AfDB promotes renewable energy investment in Swaziland
The African Development Bank (AfDB) will issue a grant of US $990,000 to finance three studies under an energy sector support programme in Swaziland. The objective of the programme is to provide technical assistance to Swaziland aimed at promoting investment in the electricity supply industry to expand reliable energy supplies and enhance the country’s electricity access rate. The Bank and the Government of Swaziland/Swaziland Electricity Company (SEC) will jointly finance the project, with the Bank’s funding representing 93.1% of the total project cost.
Specifically the project involves the production of a hydropower plant prefeasibility study that will provide a basis for decisions around future hydropower development; a review and analysis of solar and wind resource data and capacity building to promote the development of wind and solar energy resources; and updates to the Energy Policy and the National Energy Policy Implementation Strategy to provide a fresh policy framework for efficient development of the energy sector.
“We know that there is significant scope to develop renewable energy sources in Swaziland – firewood, wood-waste, bagasse, hydropower and renewables like solar and wind. With this project we hope to find ways to harness that potential and address some of the primary challenges around limited energy access such as low energy resources, limited investment in power generation and excessive reliance on imported power. This will in turn attract private sector investment in the sector,” said Alex Rugamba, Director of the AfDB’s Energy, Environment and Climate Change Department.
The three studies at the heart of the energy sector support programme will provide critical information and guidelines for investors interested in engaging in the renewable energy sector. The expected outcomes of the project include increased power generation capacity with the participation of the private sector; increased electricity generation from wind and solar; and reduced reliance on imported power. Over the long term, this should lead to more sustainable supply and use of energy for the benefit of all citizens of the country.

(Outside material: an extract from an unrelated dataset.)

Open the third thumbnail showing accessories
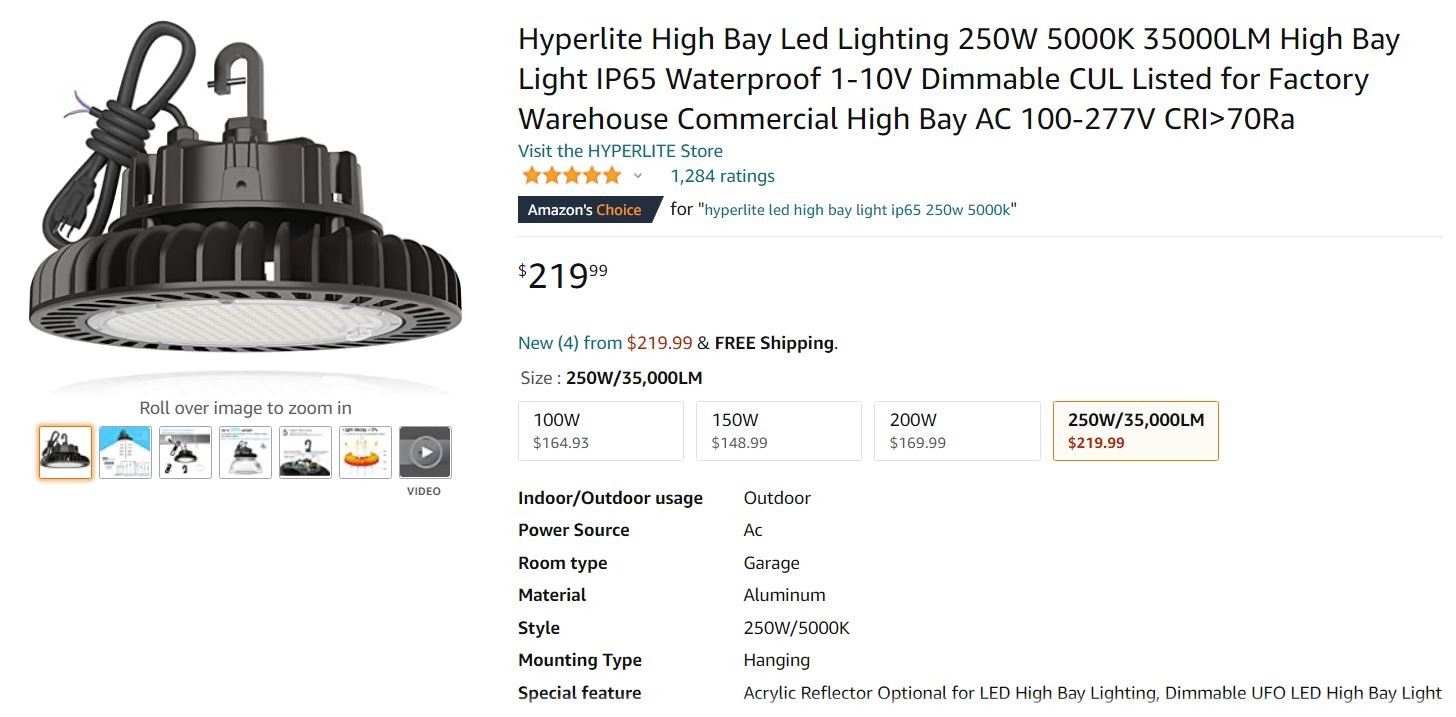Image resolution: width=1456 pixels, height=717 pixels. click(x=185, y=452)
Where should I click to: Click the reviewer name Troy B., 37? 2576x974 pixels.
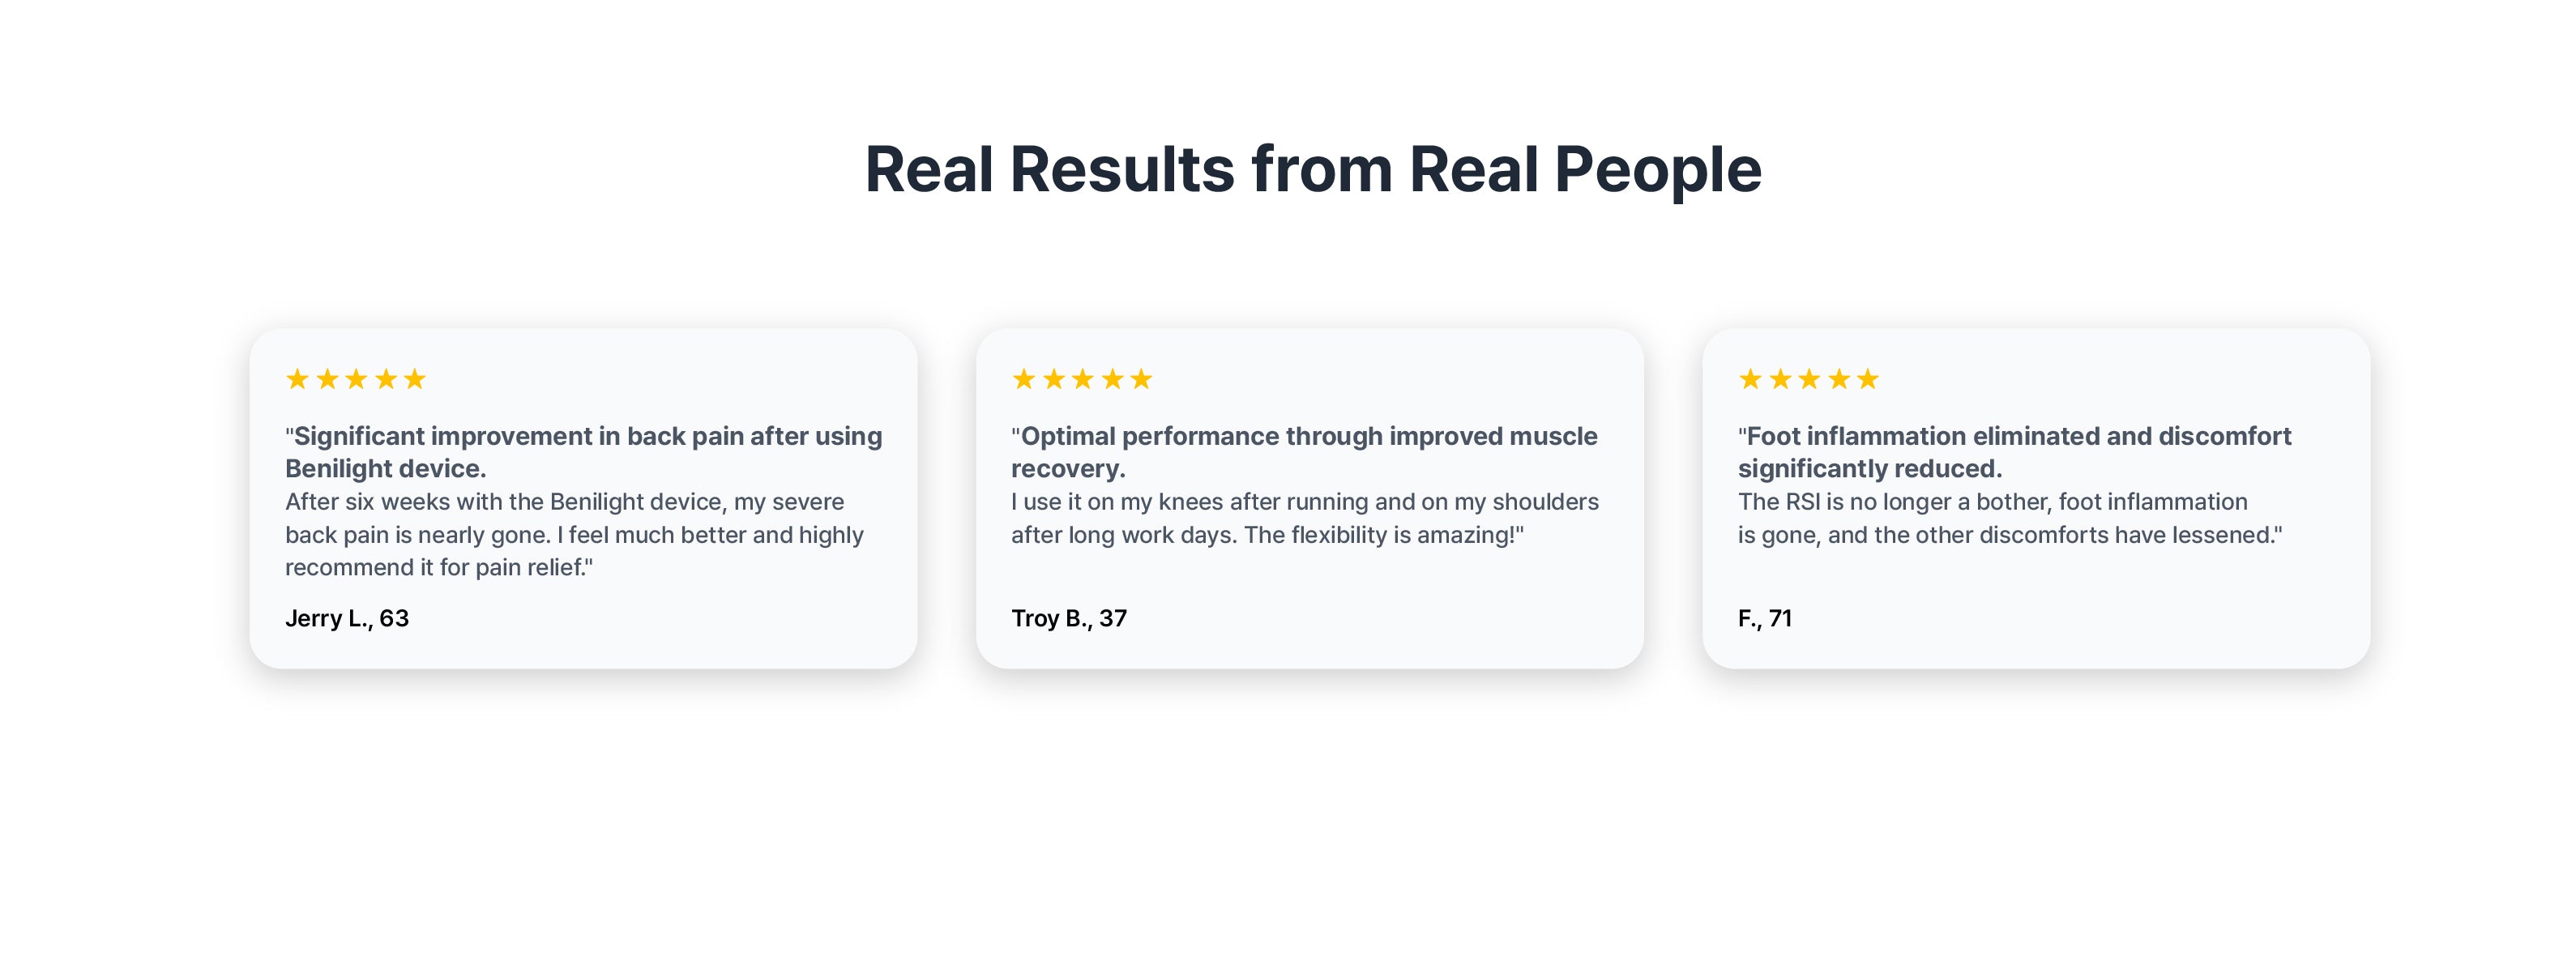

The main concerns for the sector relate to security of supply, increasing rural electrification, the potential tariff increases due to the country’s dependency on imported energy from the SADC region and the imminent shortages of power. Currently available energy services are not sufficient to meet the needs of Swaziland’s population. As of 2013, the country’s overall electrification rate was estimated at 55% of which urban households accounted for 65% and rural households 45%. Swaziland consumed a total of 1,347 GWh of which 240 GWh (18%) was supplied through Swaziland Electricity Company, 284 GWh (21%) from sugar companies largely for own use and 822 GWh (61%) from imports mainly from Eskom of South Africa and EDM of Mozambique.